Nuestro sueño siempre había sido salir de la ciudad e irnos a vivir a una granja, buscando un estilo de vida más sencillo y más autosuficiente.

Una huertita, unas gallinas, unas cabritas, placas solares, un manantial de agua y un buen terreno para nuestros perros y nuestros gatos. No buscábamos nada más, pero tampoco nada menos. Nos ha llevado unos años conseguirlo ¡pero finalmente lo hemos logrado!

Encontrar la casa de nuestros sueños ha implicado hacer muchos cambios: dejar nuestros empleos tradicionales, desarrollar nuevas fuentes de ingresos y mudarnos a otro país. Todo esto mientras organizábamos una boda en pandemia, descubríamos el Lipedema y programábamos cirugías. ¡Nos gustan los retos!

Volver a la granja, a la vida en el campo, a las raíces.

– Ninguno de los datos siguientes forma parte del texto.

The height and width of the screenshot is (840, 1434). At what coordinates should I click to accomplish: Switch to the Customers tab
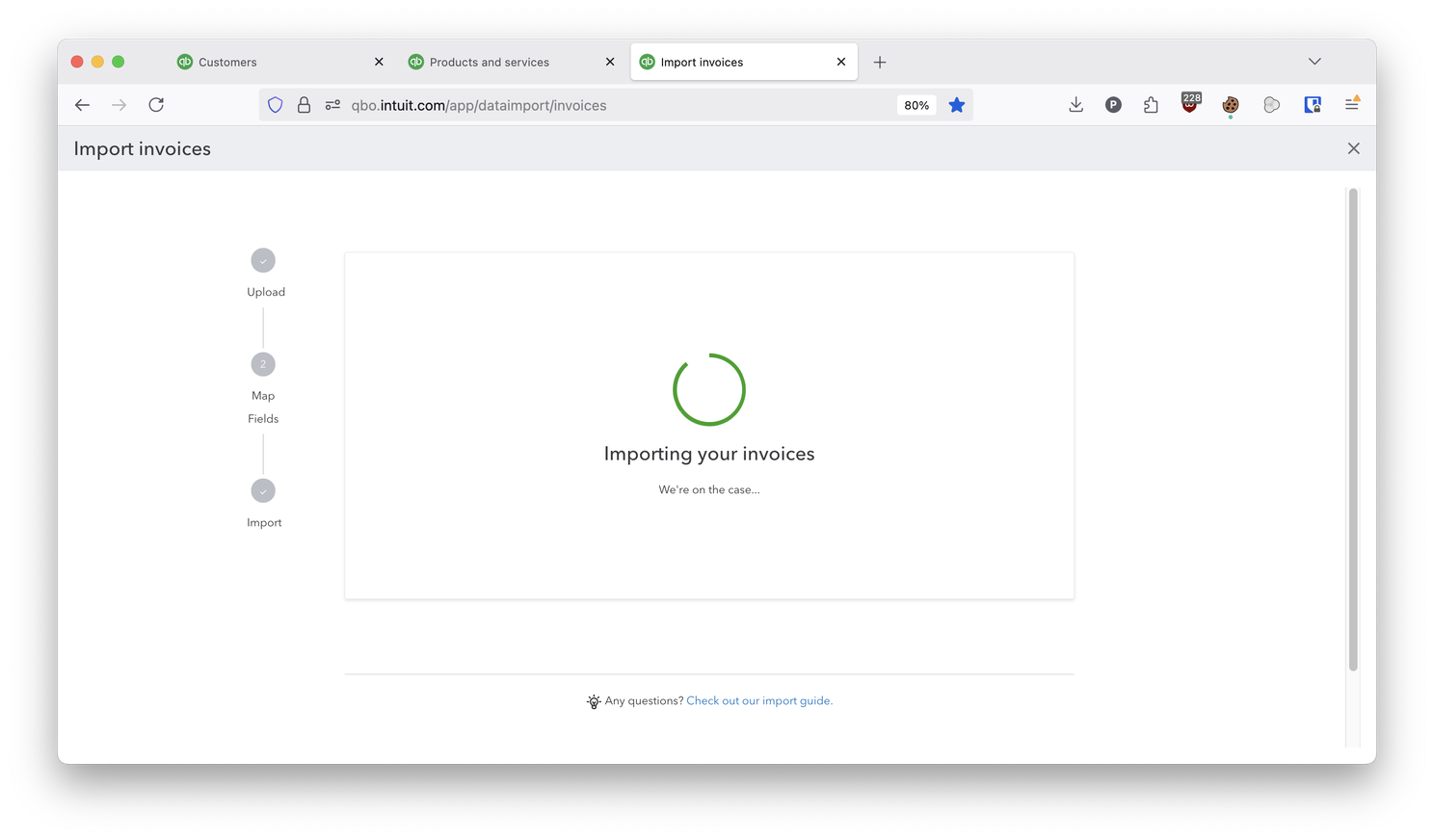pyautogui.click(x=227, y=62)
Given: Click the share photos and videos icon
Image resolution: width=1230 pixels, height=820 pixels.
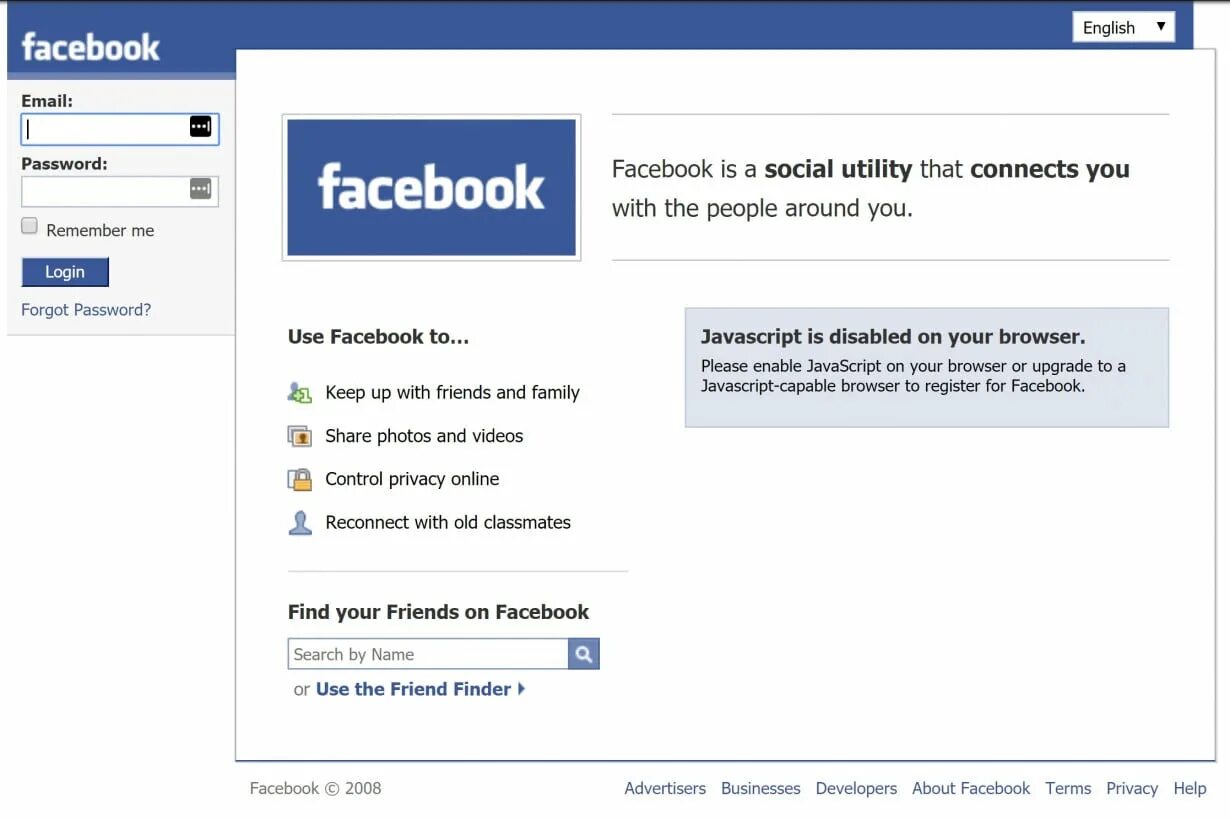Looking at the screenshot, I should [x=300, y=436].
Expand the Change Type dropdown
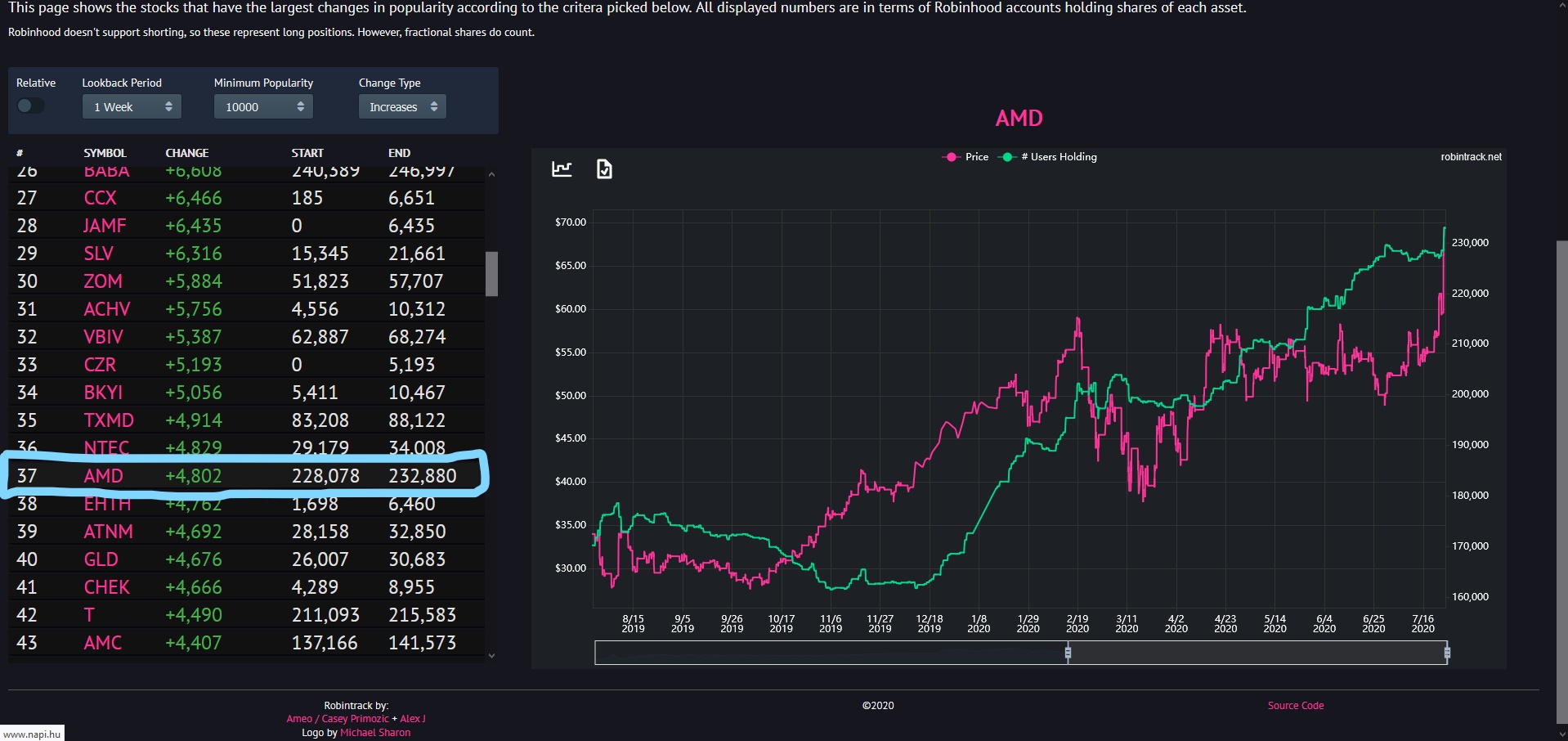1568x741 pixels. [402, 107]
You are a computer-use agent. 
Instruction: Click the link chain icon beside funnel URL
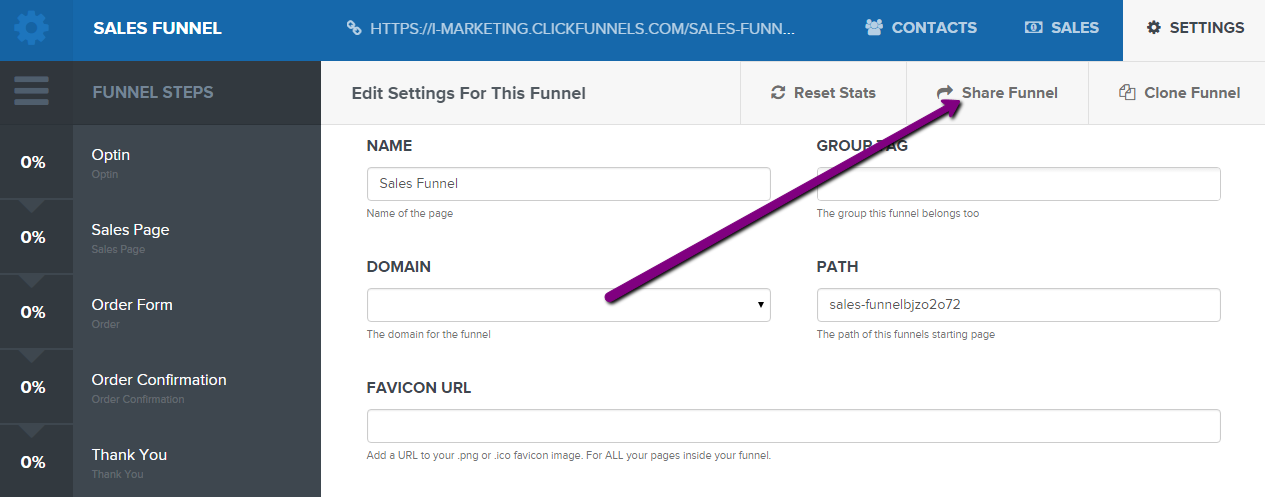point(354,28)
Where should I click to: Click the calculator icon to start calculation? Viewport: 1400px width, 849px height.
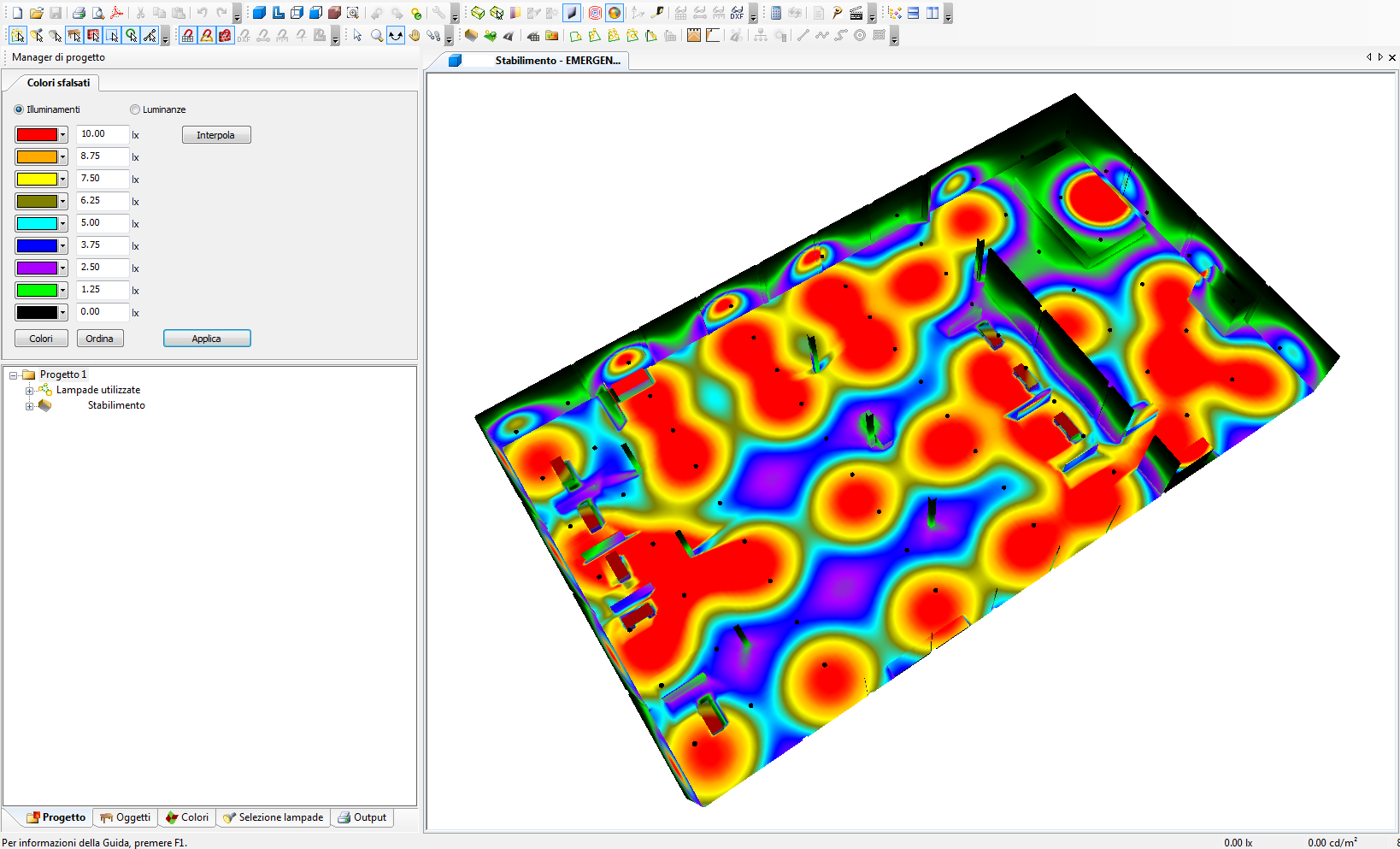pyautogui.click(x=776, y=13)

"Una vida nueva llena de retos y de satisfacción"

¿Por qué tomamos esa decisión?

Tanto mi marido como yo nos dimos cuenta hace tiempo de que no nos iban los convencionalismos. El plan tradicional de estudiar, hipotecarse y trabajar para pagar deudas no encajaba con nuestra filosofía.

Haber estado "dentro de la rueda" nos pasó factura: ansiedad, estilos de vida poco saludables e insatisfacción. Eso nos llevó a cuestionarnos todo: ¿Queríamos más dinero o más tiempo? ¿Más felicidad o más responsabilidades?

"No es más rico el que más tiene sino el que menos necesita"

Ahorramos lo suficiente para financiar este cambio, y hacerlo mientras afrontábamos las cirugías por Lipedema fue todo un desafío, pero fundamental para nuestra paz futura.

La vuelta al campo

La vida en la granja es más sencilla y, por ende, tus necesidades también lo son. Lo primordial es lo único importante; todo lo demás se vuelve accesorio, y eso te aporta una gran paz mental.

Ese ruido mental del que hablaba en otros artículos desaparece, dejando espacio para la creatividad. Entonces eres capaz de pensar de forma diferente, encontrando soluciones originales que nunca te habrías planteado antes.

Te descubres resolviendo situaciones que en otra vida te habrían atormentado. La vida en la granja te cambia para siempre, y lo hace de un modo que te gusta.

"Loco es el que hace siempre lo mismo y espera un resultado diferente."